El Puente Sur, una ilusión de Estado
Actualmente, con un incremento diario alarmante de riesgo país, inseguridad ciudadana, incertidumbre política y de liderazgo, se ha complicado la proyección viable de esta obra
Se contrató y se elaboraron estudios técnicos de esta megaobra de interés nacional en 2009, con los carriles necesarios de ida y vuelta y el ‘by-pass’ justificado hacia Taura, de gran influencia económica, de almacenamiento agrícola y con gran proyección futurista aérea, comercial y de pasajeros internacionales. Han pasado 13 años entre sociabilizaciones, conferencias de técnicos, llamados de atención de la empresa privada y de la fuerza económica y productiva, de gremios, de las cámaras de la provincia, demandando mayor interés y responsabilidad política para su ejecución.
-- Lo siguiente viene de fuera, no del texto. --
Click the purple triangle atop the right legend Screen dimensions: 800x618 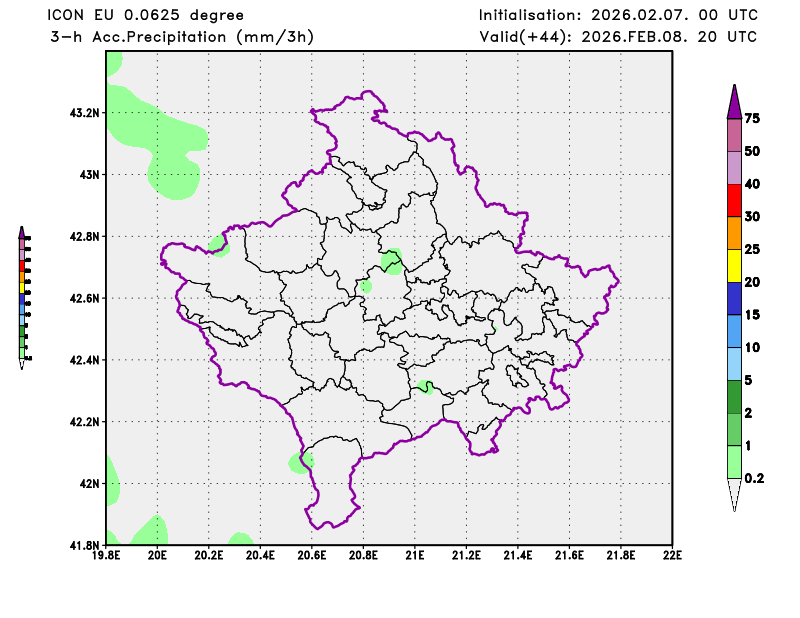734,102
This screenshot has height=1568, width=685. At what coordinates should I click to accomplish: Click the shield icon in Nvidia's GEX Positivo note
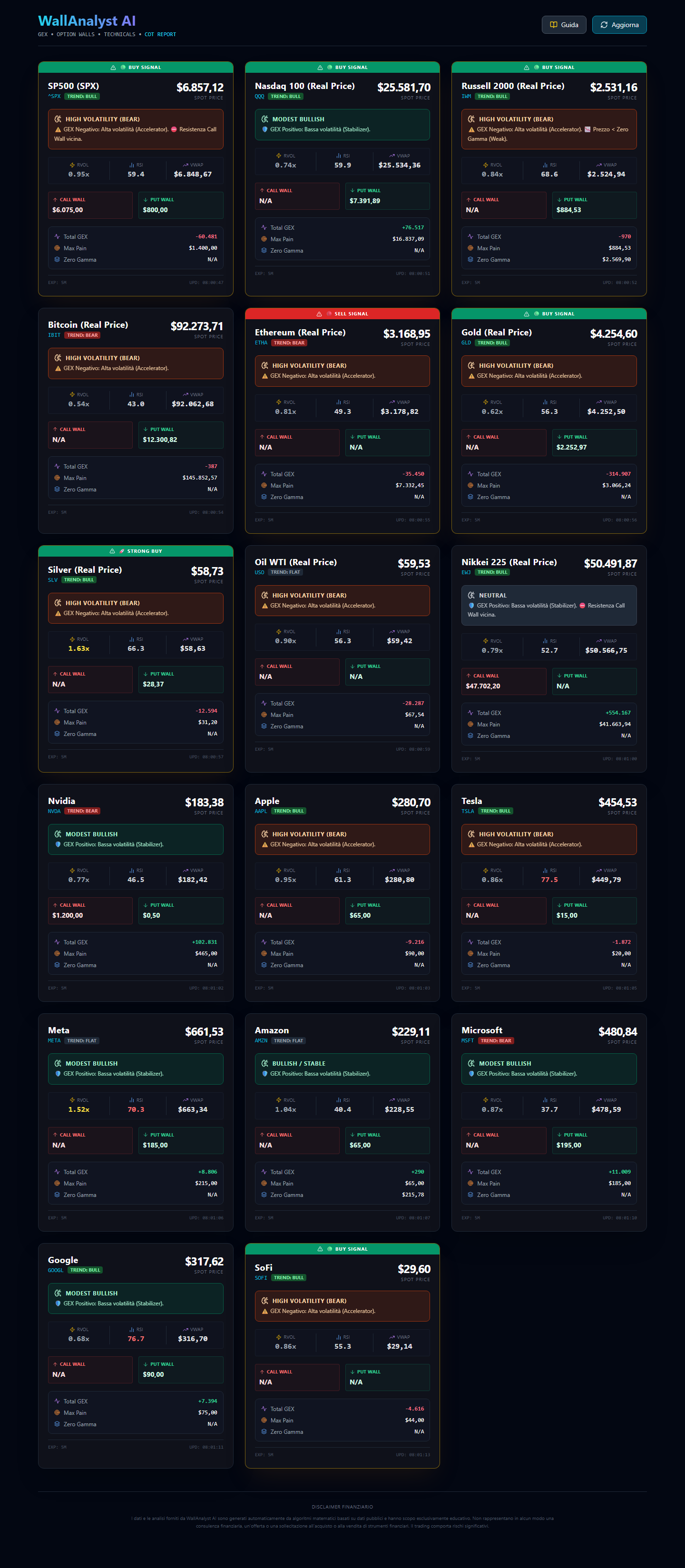point(58,844)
El puente Rafael Mendoza Avilés no necesitó de ninguna hoja de ruta. Los personajes del Comité de Vialidad del Guayas, hombres de bien y valientes, liderados por el Dr. Rafael Mendoza Avilés y otros ilustrísimos ecuatorianos, respondieron a los llamados de la sociedad guayaquileña y con clarísima inteligencia y genialidad supieron escoger el modelo de gestión: licitación internacional, lo que facilitó enormemente el cálculo coyuntural de la estructura financiera y el incremento del pago de pontazgo por uso del puente. Actualmente, con un incremento diario alarmante de riesgo país, inseguridad ciudadana, incertidumbre política y de liderazgo, se ha complicado la proyección viable de esta obra al asumir un modelo de gestión complicado y que el Estado, por las circunstancias actuales, no está en capacidad de ofrecer ni de asegurar las garantías constitucionales de protección al inversionista.